The NCAA Division I men’s and women’s championships begins this weekend with first and second round play at campus locations nationwide.

The brackets were released on Monday (men’s draw, women’s draw), with the TCU men and UNC women earning the No. 1 seeds. Defending men’s champion Florida was the No. 2 seed and defending women’s champion Texas was the No. 4 seed.

Our panel of experts tackled a few questions about the tournament fields before all the action begins. Part I of our Roundtable ran on Wednesday. Part II can be found below.

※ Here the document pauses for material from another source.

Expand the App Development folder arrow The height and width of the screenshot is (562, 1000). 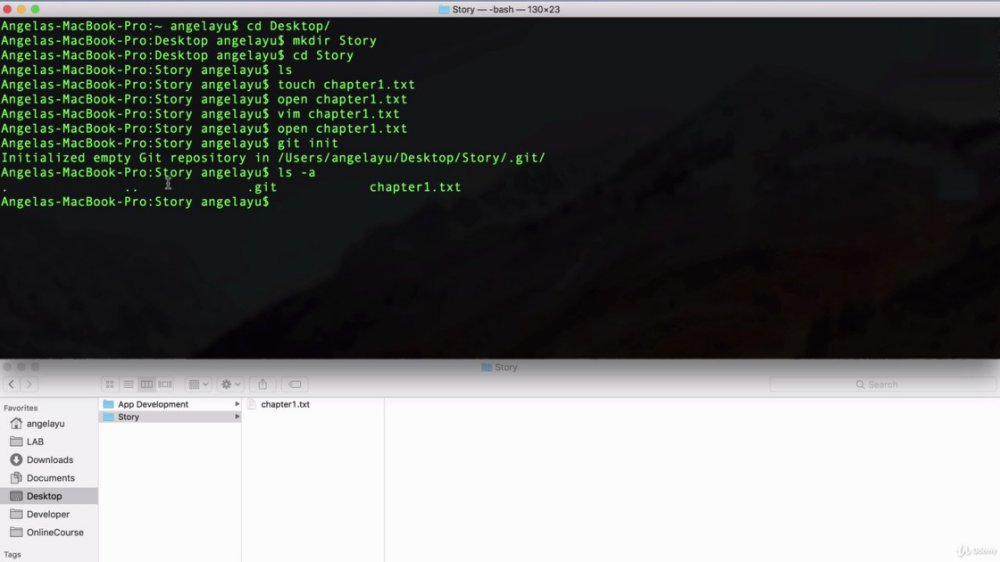click(237, 404)
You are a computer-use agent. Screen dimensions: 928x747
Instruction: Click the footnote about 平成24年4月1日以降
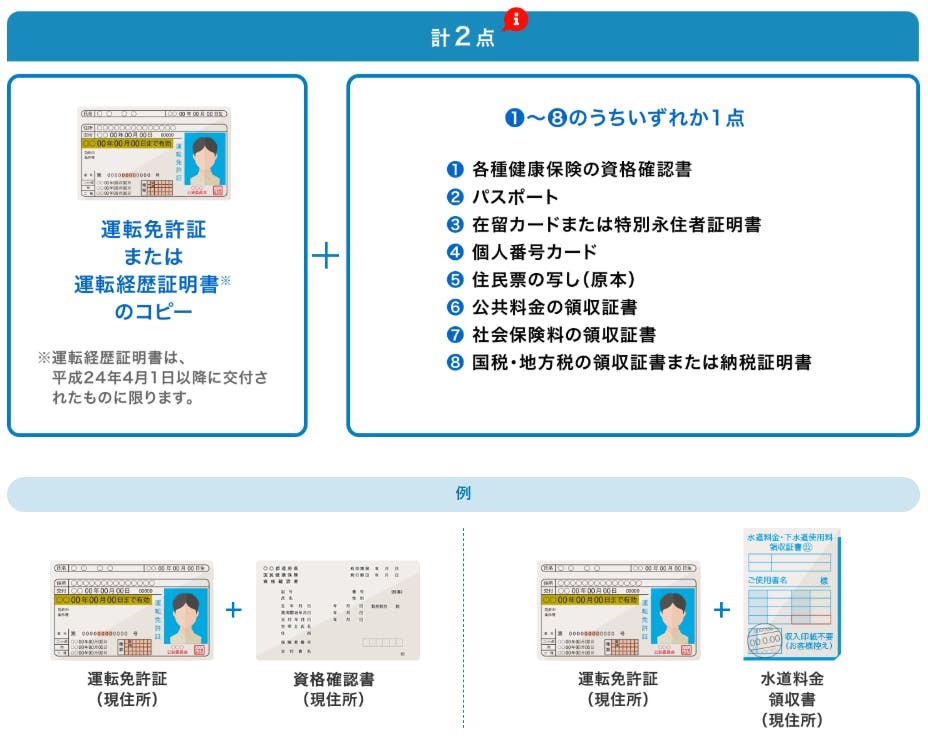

What teams in the men's and women's draws are your dark horse picks to make a deep run? Are there any upsets you see in either draw?


Colette Lewis, Zoo Tennis

It's difficult to pick a dark horse in the women's field, with at least seven teams having a legitimate chance to claim the title. But if Stanford's Michaela Gordon, who is included in Stanford's postseason lineup despite not having competed all year, is anywhere close to in form, the No. 15 Cardinal certainly fit the description.

No. 5 seed Michigan has been playing in the shadow of Ohio State for a long time, but the Wolverines have beaten the Buckeyes (twice), No. 1 TCU and No. 3 Baylor this year, so there's no question they are capable of going deep.

As for upsets, there are always a few 9-16 seeds that advance to the quarterfinals, and last year the unseeded Duke women made the quarterfinals. Although that scenario probably won't play out two years in a row, the unseeded UCLA women and unseeded Auburn men could be dangerous.


Julie Wrege, Tennis Recruiting Network

Needless to say, Stanford head coach Lele Forood always has her teams ready to play in April and May. Stanford came through and won the Pac-12 Championships, upsetting UCLA in the semis 4-1. I have learned to never count out the Cardinal when it comes to the NCAAs. Should they get past No. 2 seed Oklahoma in the Super Regionals, they could go deep.

The No. 5 men's seed Michigan is getting hot at the right time. Winning the Big Ten title over Ohio State makes the Wolverines a team to contend with.


Bobby Knight, College Tennis Today

My men’s dark horses are No. 12 seed Texas, if Micah Braswell is able to play, and the winner of the potential 8 vs. 9 super regional between Wake and Kentucky. On the women’s side, I’ll go with No. 7 seed Texas A&M if you can consider a 30-1 team a dark horse. There is no hotter team right now than the Aggies, who are riding a 21-match winning streak.

Potential opening weekend upsets (by seeding) on the women’s side are Georgia Tech/Auburn, USC/Pepperdine and UCLA/Oklahoma State, while on the men’s side I’ll say Arizona/UNC, Stanford/Harvard, NC State/Middle Tennessee, and a longer shot being Pepperdine/South Carolina.


Granger Huntress, Texas College Tennis

I'll stick with Stanford, as I seem to select the Cardinal here every year. No reason to stop now.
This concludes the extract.